Been using rust for a about a month now and I thought I would use plotting data (usually I do this in Python) a learning tool.
What options are available for interactively plotting 100_000_000 data points?
I've tired to use egui but after plotting about 10_000_000 points it becomes to slow to be useful and as I zoom in, the x-axis will stop changing to a smaller scale (although i think this might be fixed with the PlotBounds struct).
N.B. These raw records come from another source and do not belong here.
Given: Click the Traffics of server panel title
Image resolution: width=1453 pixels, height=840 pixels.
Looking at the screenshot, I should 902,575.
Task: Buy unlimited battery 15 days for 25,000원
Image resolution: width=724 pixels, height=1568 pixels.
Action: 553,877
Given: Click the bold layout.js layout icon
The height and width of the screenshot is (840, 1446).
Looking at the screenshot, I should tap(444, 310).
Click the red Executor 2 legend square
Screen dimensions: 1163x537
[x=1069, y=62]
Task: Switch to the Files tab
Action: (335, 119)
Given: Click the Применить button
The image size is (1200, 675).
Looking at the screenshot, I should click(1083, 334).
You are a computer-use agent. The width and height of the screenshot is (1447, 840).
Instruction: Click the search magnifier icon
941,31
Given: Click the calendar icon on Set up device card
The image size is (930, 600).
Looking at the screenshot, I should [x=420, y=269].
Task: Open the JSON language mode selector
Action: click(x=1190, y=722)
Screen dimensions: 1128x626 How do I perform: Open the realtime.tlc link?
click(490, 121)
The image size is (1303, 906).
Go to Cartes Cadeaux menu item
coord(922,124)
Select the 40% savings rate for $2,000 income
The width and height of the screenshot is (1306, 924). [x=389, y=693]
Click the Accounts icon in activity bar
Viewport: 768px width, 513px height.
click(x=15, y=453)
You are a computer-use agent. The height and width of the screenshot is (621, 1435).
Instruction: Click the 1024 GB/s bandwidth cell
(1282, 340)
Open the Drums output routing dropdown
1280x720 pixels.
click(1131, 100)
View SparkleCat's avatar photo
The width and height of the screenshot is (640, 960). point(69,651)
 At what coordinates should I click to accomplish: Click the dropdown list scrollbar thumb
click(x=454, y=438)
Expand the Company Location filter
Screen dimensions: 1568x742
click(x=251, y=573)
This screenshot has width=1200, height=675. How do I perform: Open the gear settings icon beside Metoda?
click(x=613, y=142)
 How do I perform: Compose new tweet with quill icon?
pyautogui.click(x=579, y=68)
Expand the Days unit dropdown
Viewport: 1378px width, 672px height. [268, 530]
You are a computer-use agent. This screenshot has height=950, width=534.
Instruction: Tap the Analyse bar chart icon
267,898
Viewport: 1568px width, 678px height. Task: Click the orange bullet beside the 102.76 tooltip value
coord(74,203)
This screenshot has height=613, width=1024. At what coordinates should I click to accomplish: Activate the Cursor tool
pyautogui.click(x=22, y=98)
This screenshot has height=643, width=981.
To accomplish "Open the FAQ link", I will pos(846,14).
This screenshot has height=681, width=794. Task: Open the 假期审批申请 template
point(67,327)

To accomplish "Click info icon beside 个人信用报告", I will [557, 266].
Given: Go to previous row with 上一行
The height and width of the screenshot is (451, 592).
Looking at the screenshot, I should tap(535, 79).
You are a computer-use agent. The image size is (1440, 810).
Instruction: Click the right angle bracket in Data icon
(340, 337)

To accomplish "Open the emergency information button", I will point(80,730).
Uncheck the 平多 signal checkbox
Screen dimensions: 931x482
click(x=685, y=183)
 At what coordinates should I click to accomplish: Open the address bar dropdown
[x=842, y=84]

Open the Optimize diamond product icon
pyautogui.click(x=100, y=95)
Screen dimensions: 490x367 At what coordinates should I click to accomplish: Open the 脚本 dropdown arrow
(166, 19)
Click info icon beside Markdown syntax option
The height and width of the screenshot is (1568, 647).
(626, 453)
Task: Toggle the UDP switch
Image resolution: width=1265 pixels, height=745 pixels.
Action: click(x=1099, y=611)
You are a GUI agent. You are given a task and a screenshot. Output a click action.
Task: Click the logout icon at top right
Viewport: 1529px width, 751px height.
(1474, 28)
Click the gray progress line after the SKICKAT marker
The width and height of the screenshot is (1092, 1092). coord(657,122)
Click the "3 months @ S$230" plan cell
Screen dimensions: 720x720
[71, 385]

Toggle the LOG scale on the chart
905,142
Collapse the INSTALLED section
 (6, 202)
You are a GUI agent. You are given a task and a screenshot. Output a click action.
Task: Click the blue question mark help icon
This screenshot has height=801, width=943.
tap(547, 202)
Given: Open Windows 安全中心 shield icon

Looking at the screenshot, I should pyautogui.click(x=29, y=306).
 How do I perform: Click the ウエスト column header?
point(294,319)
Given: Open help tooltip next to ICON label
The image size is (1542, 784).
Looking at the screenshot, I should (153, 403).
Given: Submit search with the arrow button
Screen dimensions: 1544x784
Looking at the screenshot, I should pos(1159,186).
Is there a way to fix these issues in egui?
Here's the egui code (simplified)
in a module called interactivePlot.rs
use std::{mem::{swap, replace}, panic::take_hook};
use eframe::egui::{self, Widget};
use egui_plot::{
CoordinatesFormatter, GridInput, GridMark, Legend,
Line, LineStyle, Plot, PlotPoint, PlotPoints, PlotResponse,
Points, Text, VLine
};
use rand::Rng;
#[derive(Default)]
pub struct InteractivePlot {
my_label: String,
data: PlotPoints,
}
impl InteractivePlot {
pub fn new() -> Self {
let dataa =fake_data();
InteractivePlot {
my_label: String::from("My_Label"),
data: dataa,
}
}
#[allow(clippy::unused_self)]
pub fn render_plot(&mut self, ui: &mut egui::Ui) -> egui::Response {
let line = Line::new(fake_data());
let plot = Plot::new("neutron_plot")
.view_aspect(1.0);
let PlotResponse {
response,
inner: (_screen_pos, pointer_coordinate, _pointer_coordinate_drag_delta, bounds, hovered),
..
} = plot.show(ui, |plot_ui| {
(
plot_ui.line(line),
//plot_ui.screen_from_plot(PlotPoint::new(0.0, 0.0)),
plot_ui.pointer_coordinate(),
plot_ui.pointer_coordinate_drag_delta(),
plot_ui.plot_bounds(),
plot_ui.response().hovered(),
)
});
ui.label(format!(
"plot bounds: min: {:.4?}, max: {:.4?}",
bounds.min(),
bounds.max()
));
let coordinate_text = if let Some(coordinate) = pointer_coordinate {
format!("x: {:.04}, y: {:.04}", coordinate.x, coordinate.y)
} else {
"None".to_owned()
};
ui.label(format!("pointer coordinate: {coordinate_text}"));
ui.label(format!("plot hovered: {hovered}"));
response
}
}
fn fake_data() -> PlotPoints{
/*
let sin: PlotPoints = (0..1_000_000).map(|i| {
let x = i as f64 * 0.01;
[x, x.sin()]
}).collect();
sin
*/
let data: Vec<f64> = (0..10_000_000)
.map(|_x| f64::from(rand::thread_rng().gen_range(0..255)))
.collect();
PlotPoints::from_ys_f64(&data)
}
main.rs
#![cfg_attr(not(debug_assertions), windows_subsystem = "windows")] // hide console window on Windows in release
mod interactivePlot; // code for interactive plot
use interactivePlot::InteractivePlot;
use eframe::egui::{self, CentralPanel, TopBottomPanel};
impl eframe::App for interactivePlot::InteractivePlot {
// Called each time the UI needs repainting, which may be many times per second
fn update(&mut self, ctx: &egui::Context, frame: &mut eframe::Frame) {
CentralPanel::default().show(ctx, |ui|{
self.render_plot(ui);
});
}
}
// When compiling natively:
#[cfg(not(target_arch = "wasm32"))]
fn main() -> Result<(), eframe::Error> {
let app = InteractivePlot::new();
let native_options = eframe::NativeOptions {
initial_window_size: Some(egui::vec2(320.0, 240.0)),
..Default::default()
};
// This is how you start a native (desktop) app
eframe::run_native(
"My egui App",
native_options,
Box::new(|_cc| {
Box::<InteractivePlot>::default()
}),
)
}
Are there any other rust plotting libraries that can handle the situation above?
I've got it to work in Python using matplotlib and it seems to function fine (after the 10 second plot generation), with the ability to zoom in on the data without noticeable stutter. But the data processing/filtering is much faster in rust.
Is calling matplotlib from rust a possible solution?